Around 1995, I went to visit my sick father and stayed in a hotel in Guntur near the hospital for a month. When I was coming back, the workers in the hotel came to my room and said it was such a pleasure to see somebody teating them well and that they were subject to daily abuse from patrons. Adiga highlights some of this in his 'The White tiger'. I do not know whether this status thing is so important that people show their status by treating others badly.
There are too many strands and networks in India and it is difficult to generalize from the bits one has seen. Often changes that come from the top (like gandhi's influence) are complex and even temporary and some changes seem to come without anybody seeing them. In all this what surprise me is some women. we see them as week and needing protection but I have seen many of them courageous, persevering and making difficult choices.

These are fairly random and incherent thoughts. May be they will start of the discussion that you desired.

Anonymous said...

TR, that's an interesting observation. I've come across the opposite, in a way. There are white Americans who are very apprehensive because of the pro-African/black religious beliefs espoused by Obama's church. I'm not sure what kind of policy decisions they're expecting from him, that would be influenced by his church.

Considering the 'ugliness' that came out during the McCain/Palin rallies and the kind of fear that some seem to express, it's indeed remarkable that Obama was able to win such a big mandate.

I also agree on the part that there is not going to be a dramatic policy difference. However, some of the staunch republicans are acting as if Marx has taken a re-birth around here.

- rt

Rahul Siddharthan said...

Sorry for delayed reply. TR, that's encouraging. I'm sure the increased political representation of backward classes/castes in India has led to some increased self-respect for those communities; also, people care less about that in the cities and caste differences aren't so visually obvious. The fact that Obama won states that banned interracial marriages until 40 years ago (and only because the SCOTUS struck it down) is remarkable.

Gaddeswarup - what you say about how we treat the "less privileged" is spot-on. I remember reading a guide to Tamil speaking that gave details on how you address your superiors, your family members, your equals, your friends, and finally your servants. If I am behind one of the cleaning staff entering a door and they notice, they step back for me. If it's a spring-door and I hold it open for them, they look extremely uncomfortable and refuse to enter. The idea that you can treat your economic "inferiors" with respect is completely alien to this place.

As for women, the labour-class women are not physically weak -- they cannot afford to be -- and they need to be mentally strong to cope with alcoholic husbands, feeding the family, and working to earn enough to get by. So in a way I'm not surprised that they are going into politics at all levels.

Anyway that's a long digression and I did not actually desire a discussion, I was just letting off steam at Sainath (whose writings I sometimes like).

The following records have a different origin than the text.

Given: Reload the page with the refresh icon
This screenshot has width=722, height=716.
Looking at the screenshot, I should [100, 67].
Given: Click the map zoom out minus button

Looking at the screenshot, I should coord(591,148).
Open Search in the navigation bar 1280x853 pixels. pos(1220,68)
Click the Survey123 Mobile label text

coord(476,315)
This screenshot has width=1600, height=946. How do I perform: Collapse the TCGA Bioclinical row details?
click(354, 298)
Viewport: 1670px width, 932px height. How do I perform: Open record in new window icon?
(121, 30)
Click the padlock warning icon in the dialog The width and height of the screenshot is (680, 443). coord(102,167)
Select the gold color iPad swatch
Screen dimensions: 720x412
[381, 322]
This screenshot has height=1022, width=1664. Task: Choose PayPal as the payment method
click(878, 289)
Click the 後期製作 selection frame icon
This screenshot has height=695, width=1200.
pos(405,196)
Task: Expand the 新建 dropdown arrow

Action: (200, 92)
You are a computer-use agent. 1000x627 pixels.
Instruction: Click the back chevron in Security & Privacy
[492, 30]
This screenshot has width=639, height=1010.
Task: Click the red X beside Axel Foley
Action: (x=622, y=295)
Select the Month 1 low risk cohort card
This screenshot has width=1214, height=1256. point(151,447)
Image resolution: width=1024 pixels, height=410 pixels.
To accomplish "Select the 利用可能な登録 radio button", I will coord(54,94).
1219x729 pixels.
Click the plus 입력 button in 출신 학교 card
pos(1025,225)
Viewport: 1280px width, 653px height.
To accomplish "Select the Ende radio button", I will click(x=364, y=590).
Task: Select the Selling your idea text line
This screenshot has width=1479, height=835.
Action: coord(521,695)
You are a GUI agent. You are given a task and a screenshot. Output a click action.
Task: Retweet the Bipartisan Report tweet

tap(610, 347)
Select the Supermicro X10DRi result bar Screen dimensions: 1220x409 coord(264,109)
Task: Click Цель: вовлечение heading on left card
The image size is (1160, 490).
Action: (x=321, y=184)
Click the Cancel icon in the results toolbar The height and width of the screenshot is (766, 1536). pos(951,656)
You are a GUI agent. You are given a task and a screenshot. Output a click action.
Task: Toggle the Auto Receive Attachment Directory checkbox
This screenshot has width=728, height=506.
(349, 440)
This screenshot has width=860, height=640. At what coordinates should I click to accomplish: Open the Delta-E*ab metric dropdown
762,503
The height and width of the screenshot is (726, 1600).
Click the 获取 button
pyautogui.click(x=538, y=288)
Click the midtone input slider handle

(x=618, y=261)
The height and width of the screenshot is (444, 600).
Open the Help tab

rt - I suppose it depends on whom you talk to. Universities are notoriously liberal places. But what I found striking was Obama beating McCain 66% to 33% (or something like that) for the under-30 vote. That suggests the Republicans have a lot to worry about.

Tabula Rasa said...

i agree - the interior midwest can be very racist. after all, we say that obama won a huge mandate, and indeed he did, but let's not forget that 50 million people voted against him.